20 minutes to write why I’m voting to fire Stephen Harper

In what is unquestionably his friendliest and least puerile campaign ad, Stephen Harper says that today’s election is not about him. It is, for my money, a good ad. If the Tories’ ads all felt as mature as this one, many Canadians would probably feel rather differently about the Prime Minister. The problem, of course, is that when Mr. Harper says this election is not about him, he’s dead wrong. It is most definitely about him, and if he finds himself genuinely bemoaning this, he only has himself to blame.

In general, people become overly emotional when discussing politics. Adversaries are confused with enemies; people of the other viewpoint are not simply wrong, they are dangerous. Usually, it is a mistake to think like this. The Globe & Mail’s John Ibbitson, a man who is, to put it mildly, far less critical of Harper than most, lamented the fact that we often see things this way.

As much as I agree with Ibbitson on principle, I disagree with him that to think of Harper in such extreme terms is a mistake. There is next to nothing about Harper that isn’t extreme. Yes, I do look at him as an enemy. Yes, I do think he’s dangerous. I do not think of him this way because he is a conservative. Conservatives can hold whatever views they like, for all I care. The problem with Harper, as it has been put so eloquently by many others, is not the ideas he defends; it’s his modus operandi when it comes to defending them.

There is nothing problematic with being an adversary of the left. If your agenda involves lowering taxes for the wealthy and for big business, if you want to eliminate barriers to the expansion of Alberta’s oil business or buy F-35s that are almost assuredly more expensive than the price you claim to have paid for them… Hell, if you want to eliminate the gun registry or reduce the length of the census, as far as I’m concerned, I’ll be sure not to vote for you, but that’ll be it. If that was all I could criticize about Harper, I wouldn’t look at him as a danger or as an enemy.

Our political system breeds people such as Mr. Harper as much as it attracts them. If and when we vote him out, it’s completely possible that the only change we’ll be getting is a new face and name at the head of our government. But when you…

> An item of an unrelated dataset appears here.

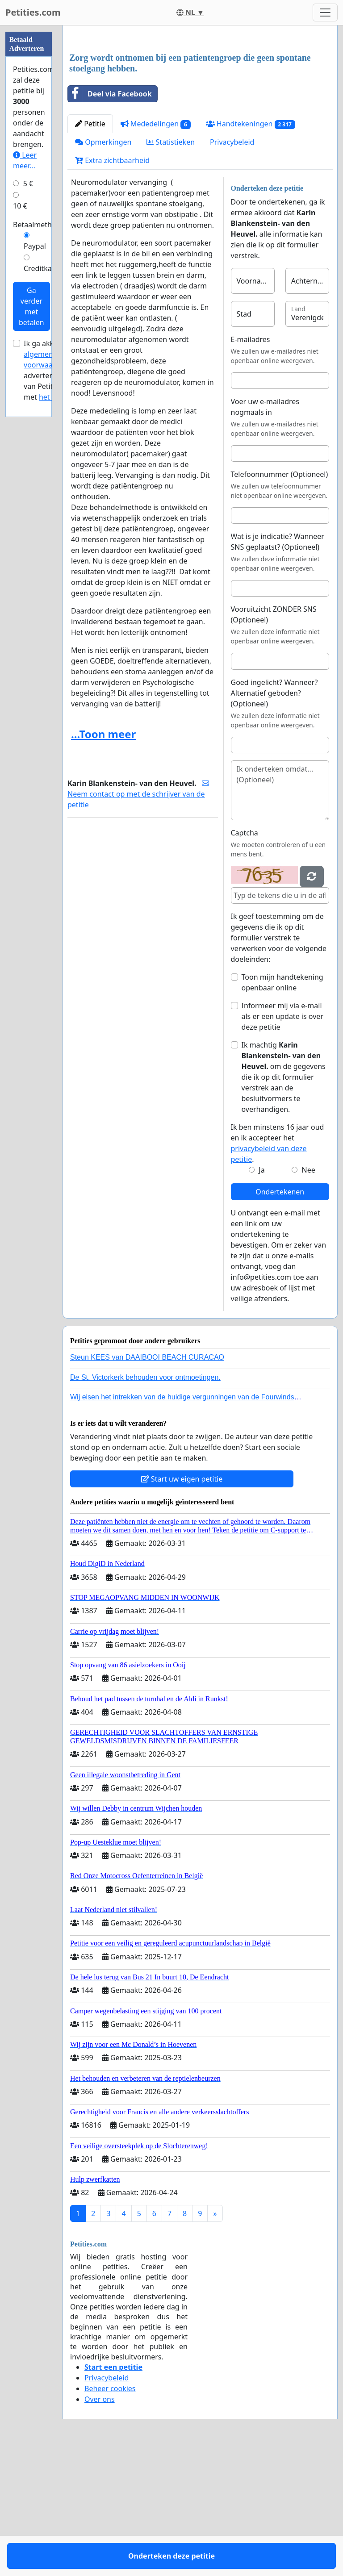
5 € (28, 183)
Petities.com (33, 12)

  1. Cut the CBC’s funding, then pretend you haven’t actually cut it and then, when that bullshit idea gets blown up by the first journalist with half an analytical brain, you have the gall to say the problem with the CBC isn’t the cuts, it’s ratings;
  2. Cut or even quit funding government organizations and NGOs because you feel their findings might expose some of your economic policies as misguided;
  3. Cut funding to the arts because you cynically calculate that artists and the people who support them are unlikely to vote for you anyway;
  4. Prorogue the Canadian Parliament several times in order to dodge policy questions;
  5. Make it harder for journalists to do their job, which you know all too well is to hold you accountable, than any Canadian Prime Minister in modern history;
  6. Eliminate nearly all forms of environmental policy, and then pretend you’ve done the opposite;
  7. Base your criminal law reforms not on evidence, but on the kind of dogma that would be found in the hypothetical “Reactionary’s guide to politics” ;
  8. Use the aforementioned dogma to justify keeping a Canadian citizen locked up in Guantanamo;
  9. Make a mockery out the relationship between the legislative/executive branches of government and the judiciary as well as go out of your way to publicly ridicule the country’s Chief Justice.
  10. Pull a page out of the PQ’s book and bring up the stupid fuckin’ niqab as a so-called issue to boost your poll numbers;
  11. Use Karl-Rovian wedge politics at every possible turn to further polarize the Canadian electorate;
  12. Muzzle your own MPs and prevent them, through your all-powerful office, from answering questions and taking part in TV debates;
  13. Globally, generally, and continuously insult the electorate’s intelligence;
  14. Much, much more.

When you do all that, you are not merely an adversary of the left. You are an enemy of democracy. He who views democracy as a necessary evil is merely lucid, but he who treats it as a nuisance is a menace. For nearly 10 years, Mr. Harper has treated the democratic institutions of Canada as mere obstacles to be surmounted. This, and not because he is a right-wing ideologue, is the reason why he has to go.